We have a web application which obtains and manages data from a collection of services (technically not web service, but that is purely a transport-level implementation, and the service pattern remains the same). The thing is these service methods are "guarded" by layers of aspects sitting on top of the real methods. The aspects carry out common duties like authorization and auditing so that service methods do not concern themselves with these type of plumbing.

So if a user requested to view a particular record on the web page, the web app calls a service method to retrieve the data, and that request would be logged in the audit table. Now the issue is, if the user wishes to then edit/amend the record, the page would turn into amend mode with input controls. At this stage of postback, because these records are huge data items not good for storing in session, the retrieval method would be called again and that results in a second audit entry. Now if the user would save the changes, that is a third postback and the data would be loaded a third time to the web server because it needs to carry out some comparison checks for the changes before finally submitting for saving. That would result in a third audit entry for data retrieval, and then one audit entry for amendment.

Ideally, from the user's perspective of the audit trail, there should only be one log entry for record retrieval - the first time it was viewed. I am wondering what types of strategies or design pattern others have used in similar situations like this?

you may have your own reasons for such a design but the service interface seems quite chatty to me...

anyway, probably during the first retrieval the service would issue something like a session ID or number to the client? then the client, when performing its subsequent calls for editing/saving, would then pass this session ID back to the server. the server will recognise that the client has previously made a read request and as such would not write another log for the subsequent read operations.

The audit trail feature is implemented as an Aspect. The actual service code has no knowledge of the existence of the aspect.
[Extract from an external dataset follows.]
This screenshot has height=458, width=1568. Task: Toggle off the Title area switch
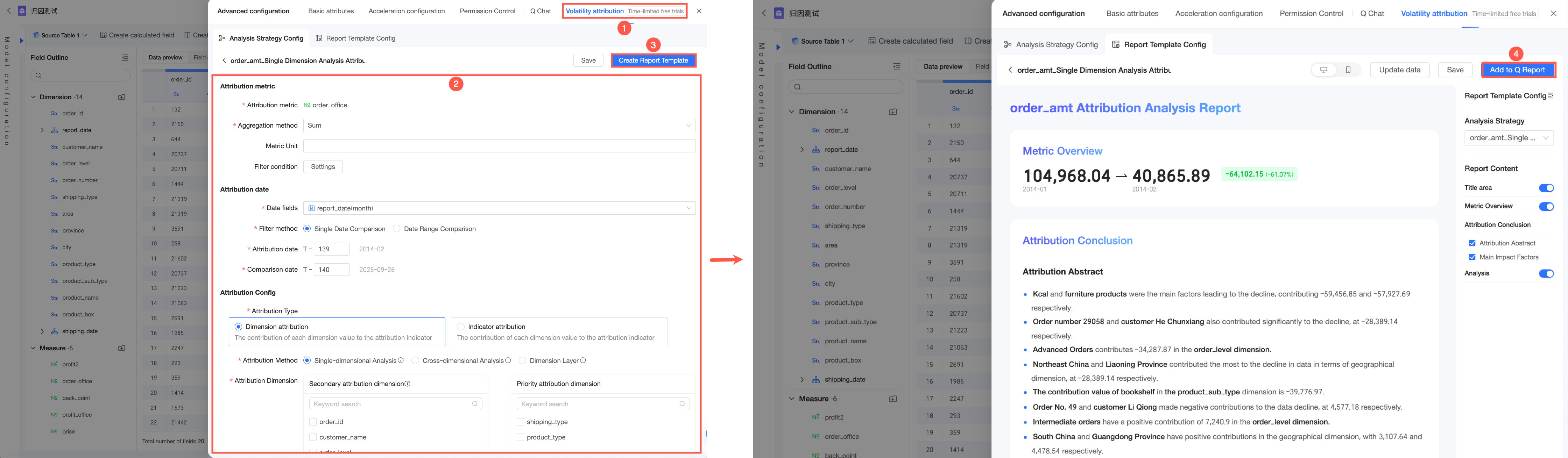(x=1546, y=188)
And the aspect is not designed to be intimatedly familiar with the nature of the underlying service methods it covers, thus has no additional ounce of business knowledge to make a decision whether to really log an audit entry or not.

hmm so if the logging feature/audit trail is an aspect that is oblivious of the actual usage patterns of the service, then we have to accept that it will really produce three log entries given your example. it's up to the person or the system viewing/analysing the log to notice that the three log entries are indeed part of only a single transaction.